Returning to Indiana University in June 2018, Denise contributed to multiple mental health and wellness initiatives as Assistant Vice Provost for Student Affairs and Director for Counseling and Psychological Services. She retired from her role as an administrator in June 2022. Dr. Hayes has published chapters on Black women's leadership and collaboration in higher education. Her research interests include compassion fatigue for advocates and allies, mental health for marginalized, underrepresented, and discriminated communities, and cultural competency for student health and mental health providers.
An Indiana University alum, Dr. Hayes received her Bachelors in Speech/Theater/Communications (IUPUI), master's degree in organizational communications and her Ph.D. in Counseling Psychology (IUB).
Dr. Denise Hayes Special Note to Conference Attendees
The Indiana Psychological Association (IPA) is approved by the American Psychological Association to sponsor continuing education for psychologists. The Indiana Psychological Association maintains responsibility for this program and its content.

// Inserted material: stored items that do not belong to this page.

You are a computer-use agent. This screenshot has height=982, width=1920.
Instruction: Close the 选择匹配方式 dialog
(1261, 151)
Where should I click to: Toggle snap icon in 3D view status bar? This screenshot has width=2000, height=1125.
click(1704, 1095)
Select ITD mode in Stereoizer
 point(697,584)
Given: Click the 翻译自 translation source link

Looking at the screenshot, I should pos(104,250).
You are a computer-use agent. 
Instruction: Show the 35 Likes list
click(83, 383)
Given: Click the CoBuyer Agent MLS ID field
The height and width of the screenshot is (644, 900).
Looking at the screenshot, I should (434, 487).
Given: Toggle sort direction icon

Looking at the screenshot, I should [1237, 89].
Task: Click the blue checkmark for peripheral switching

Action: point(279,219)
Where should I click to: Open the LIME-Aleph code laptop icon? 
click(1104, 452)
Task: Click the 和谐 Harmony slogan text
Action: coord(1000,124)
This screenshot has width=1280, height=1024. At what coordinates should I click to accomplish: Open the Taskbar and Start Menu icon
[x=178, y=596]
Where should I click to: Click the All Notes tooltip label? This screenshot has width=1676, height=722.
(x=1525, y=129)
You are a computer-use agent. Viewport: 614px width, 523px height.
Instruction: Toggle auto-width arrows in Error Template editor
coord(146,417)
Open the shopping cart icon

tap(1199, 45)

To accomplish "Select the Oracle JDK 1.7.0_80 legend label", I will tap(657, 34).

Indiana State Psychology Board and Indiana Behavioral Health Board:
IPA is an approved provider of Category I continuing education for psychologists.
IPA is an approved provider of Category I continuing education for LSW, LCSW, LMFT, LMHC, LMFTA, LCAC and LAC.
Licensees must judge the program’s relevance to their professional practice. Non-Indiana licensees are also advised to check with their state's licensing board to assure their state accepts continuing education programs approved by entities approved by the APA.
We ask that all participants watch the entire recorded presentation, and complete the post-program evaluation form and homestudy test at the conclusion of the program. Drs. Thompson & Hayes and IPA & IABPsi have not received any commercial support for this program or its contents and will not receive any commercial support prior to or during this program.
CE certificates will be distributed via email within two weeks after a passing test (75+%) is submitted.